#### EXERCISE BRIEF:
Can you render the lines from the one holding "Where should I click to: Disable" through the one holding "Action: pos(79,79)", both included, as a numbered list with blank lines left out?

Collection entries
-*-

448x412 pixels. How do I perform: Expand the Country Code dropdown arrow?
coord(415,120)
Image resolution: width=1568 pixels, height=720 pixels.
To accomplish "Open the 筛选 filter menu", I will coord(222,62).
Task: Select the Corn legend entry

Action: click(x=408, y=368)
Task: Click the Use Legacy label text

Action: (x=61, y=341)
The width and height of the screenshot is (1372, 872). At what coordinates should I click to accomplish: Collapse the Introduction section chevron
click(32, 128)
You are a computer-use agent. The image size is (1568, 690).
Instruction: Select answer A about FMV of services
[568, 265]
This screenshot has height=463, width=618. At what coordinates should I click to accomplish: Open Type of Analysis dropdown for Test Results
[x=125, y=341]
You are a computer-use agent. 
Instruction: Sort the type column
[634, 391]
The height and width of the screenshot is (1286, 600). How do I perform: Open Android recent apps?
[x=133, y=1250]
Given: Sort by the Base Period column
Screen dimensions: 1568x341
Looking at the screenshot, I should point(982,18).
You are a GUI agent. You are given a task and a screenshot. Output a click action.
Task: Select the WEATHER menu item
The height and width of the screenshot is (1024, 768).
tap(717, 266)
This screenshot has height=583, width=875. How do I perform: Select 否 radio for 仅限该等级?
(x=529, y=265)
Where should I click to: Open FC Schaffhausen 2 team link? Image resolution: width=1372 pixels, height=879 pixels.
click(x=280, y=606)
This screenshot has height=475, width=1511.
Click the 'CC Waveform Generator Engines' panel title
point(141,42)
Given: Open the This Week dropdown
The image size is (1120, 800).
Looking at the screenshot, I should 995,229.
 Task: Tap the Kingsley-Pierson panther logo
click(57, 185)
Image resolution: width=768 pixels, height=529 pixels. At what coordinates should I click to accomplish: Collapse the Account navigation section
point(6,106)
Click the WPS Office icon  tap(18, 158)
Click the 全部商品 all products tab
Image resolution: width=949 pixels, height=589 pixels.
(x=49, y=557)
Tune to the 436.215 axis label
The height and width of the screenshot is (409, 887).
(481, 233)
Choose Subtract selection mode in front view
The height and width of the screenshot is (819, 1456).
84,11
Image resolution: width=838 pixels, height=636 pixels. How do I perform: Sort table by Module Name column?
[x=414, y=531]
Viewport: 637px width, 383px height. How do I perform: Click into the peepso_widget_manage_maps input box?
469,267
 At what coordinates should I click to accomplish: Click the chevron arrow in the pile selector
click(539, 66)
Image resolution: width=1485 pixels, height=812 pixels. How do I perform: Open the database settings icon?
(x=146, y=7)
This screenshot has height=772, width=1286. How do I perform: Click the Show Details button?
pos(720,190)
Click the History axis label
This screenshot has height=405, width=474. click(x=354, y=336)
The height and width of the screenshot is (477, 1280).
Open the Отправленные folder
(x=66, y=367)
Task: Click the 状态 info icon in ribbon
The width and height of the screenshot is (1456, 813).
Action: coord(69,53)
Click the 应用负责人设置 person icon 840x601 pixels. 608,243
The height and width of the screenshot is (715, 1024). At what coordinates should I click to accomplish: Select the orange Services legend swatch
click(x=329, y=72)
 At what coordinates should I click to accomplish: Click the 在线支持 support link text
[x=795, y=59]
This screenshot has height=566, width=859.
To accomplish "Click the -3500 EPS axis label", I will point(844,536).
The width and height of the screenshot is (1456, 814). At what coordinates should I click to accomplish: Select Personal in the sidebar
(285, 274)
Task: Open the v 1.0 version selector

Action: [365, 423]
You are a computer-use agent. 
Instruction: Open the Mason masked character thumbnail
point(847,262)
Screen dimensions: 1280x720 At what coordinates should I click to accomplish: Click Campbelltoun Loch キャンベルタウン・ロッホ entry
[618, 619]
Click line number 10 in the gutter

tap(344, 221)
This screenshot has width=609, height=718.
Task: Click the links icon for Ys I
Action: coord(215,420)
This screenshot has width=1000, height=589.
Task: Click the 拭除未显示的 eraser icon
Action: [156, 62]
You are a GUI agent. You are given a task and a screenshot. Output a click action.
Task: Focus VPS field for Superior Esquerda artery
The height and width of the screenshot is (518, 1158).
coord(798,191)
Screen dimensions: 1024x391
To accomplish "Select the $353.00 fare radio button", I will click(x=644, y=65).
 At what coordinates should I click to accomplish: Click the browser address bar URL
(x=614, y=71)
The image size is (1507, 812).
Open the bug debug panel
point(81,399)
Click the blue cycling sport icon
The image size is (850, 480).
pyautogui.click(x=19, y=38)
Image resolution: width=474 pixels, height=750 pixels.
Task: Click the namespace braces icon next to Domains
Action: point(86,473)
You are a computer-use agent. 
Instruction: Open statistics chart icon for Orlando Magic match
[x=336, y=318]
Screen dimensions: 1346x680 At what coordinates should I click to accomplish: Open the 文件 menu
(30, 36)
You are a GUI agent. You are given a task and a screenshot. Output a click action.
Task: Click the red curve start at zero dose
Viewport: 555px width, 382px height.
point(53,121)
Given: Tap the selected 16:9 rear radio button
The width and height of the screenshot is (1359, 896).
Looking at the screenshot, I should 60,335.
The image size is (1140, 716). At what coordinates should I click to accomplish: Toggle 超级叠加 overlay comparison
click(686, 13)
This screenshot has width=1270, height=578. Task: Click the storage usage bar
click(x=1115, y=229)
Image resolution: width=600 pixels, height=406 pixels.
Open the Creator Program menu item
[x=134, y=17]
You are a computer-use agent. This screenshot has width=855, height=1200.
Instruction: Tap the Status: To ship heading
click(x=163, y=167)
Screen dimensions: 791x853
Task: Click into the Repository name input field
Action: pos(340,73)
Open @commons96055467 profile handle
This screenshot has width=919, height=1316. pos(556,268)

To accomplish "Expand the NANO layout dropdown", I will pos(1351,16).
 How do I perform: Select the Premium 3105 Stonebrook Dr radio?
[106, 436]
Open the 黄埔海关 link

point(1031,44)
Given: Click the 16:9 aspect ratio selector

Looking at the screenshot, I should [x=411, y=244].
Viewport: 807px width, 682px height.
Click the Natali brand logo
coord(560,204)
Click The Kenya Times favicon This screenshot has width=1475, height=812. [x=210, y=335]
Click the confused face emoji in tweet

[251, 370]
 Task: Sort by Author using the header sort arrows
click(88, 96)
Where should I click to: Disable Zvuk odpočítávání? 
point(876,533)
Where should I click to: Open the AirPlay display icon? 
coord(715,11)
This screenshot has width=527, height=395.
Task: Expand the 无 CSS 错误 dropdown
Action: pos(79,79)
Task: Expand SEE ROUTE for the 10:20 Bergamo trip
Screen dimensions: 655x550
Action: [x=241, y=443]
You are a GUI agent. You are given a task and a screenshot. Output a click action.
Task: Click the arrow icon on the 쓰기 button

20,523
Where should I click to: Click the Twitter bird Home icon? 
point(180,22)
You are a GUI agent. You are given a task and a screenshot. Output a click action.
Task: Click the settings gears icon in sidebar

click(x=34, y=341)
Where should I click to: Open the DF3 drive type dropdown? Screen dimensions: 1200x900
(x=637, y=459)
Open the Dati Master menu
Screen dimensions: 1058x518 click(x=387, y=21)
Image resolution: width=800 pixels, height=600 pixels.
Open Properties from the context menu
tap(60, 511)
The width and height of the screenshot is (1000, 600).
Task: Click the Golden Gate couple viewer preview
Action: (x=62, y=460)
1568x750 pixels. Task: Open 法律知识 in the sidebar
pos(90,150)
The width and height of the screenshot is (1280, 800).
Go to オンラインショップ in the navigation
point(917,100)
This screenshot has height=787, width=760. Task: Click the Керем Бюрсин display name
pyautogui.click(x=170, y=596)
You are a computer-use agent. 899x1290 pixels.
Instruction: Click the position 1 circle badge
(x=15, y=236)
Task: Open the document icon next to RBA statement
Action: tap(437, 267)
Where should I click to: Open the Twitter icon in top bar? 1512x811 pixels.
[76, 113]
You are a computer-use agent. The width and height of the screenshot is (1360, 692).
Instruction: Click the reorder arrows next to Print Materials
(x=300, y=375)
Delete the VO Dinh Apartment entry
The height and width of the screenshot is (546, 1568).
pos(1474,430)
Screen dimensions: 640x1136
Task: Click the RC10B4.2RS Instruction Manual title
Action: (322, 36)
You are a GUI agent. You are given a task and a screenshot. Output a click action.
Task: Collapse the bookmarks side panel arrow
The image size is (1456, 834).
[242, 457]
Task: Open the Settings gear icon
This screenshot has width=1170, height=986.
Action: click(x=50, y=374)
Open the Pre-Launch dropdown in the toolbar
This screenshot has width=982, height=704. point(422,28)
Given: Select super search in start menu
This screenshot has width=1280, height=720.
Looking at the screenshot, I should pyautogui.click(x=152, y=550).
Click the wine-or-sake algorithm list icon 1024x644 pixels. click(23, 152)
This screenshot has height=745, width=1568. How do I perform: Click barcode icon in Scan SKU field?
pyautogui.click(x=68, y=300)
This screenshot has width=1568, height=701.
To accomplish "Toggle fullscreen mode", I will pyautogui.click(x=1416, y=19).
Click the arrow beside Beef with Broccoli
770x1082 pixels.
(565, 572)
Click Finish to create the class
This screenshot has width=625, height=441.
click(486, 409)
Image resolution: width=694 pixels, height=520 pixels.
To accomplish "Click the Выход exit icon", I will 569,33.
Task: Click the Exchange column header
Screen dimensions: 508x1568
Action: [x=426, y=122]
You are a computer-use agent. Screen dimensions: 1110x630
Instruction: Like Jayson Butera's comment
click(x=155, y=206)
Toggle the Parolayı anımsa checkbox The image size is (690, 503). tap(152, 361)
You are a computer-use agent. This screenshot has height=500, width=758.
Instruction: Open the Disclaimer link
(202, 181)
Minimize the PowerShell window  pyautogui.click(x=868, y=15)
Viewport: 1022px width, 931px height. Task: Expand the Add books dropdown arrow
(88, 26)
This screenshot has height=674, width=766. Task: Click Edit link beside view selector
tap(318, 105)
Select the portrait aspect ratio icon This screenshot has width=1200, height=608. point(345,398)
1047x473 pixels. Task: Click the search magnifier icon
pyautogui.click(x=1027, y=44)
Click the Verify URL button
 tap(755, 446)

-*-

#### EXERCISE SOLUTION:
1. Where should I click to: Disable Zvuk odpočítávání? 
2. point(876,533)
3. Where should I click to: Open the AirPlay display icon? 
4. coord(715,11)
5. This screenshot has width=527, height=395.
6. Task: Expand the 无 CSS 错误 dropdown
7. Action: pos(79,79)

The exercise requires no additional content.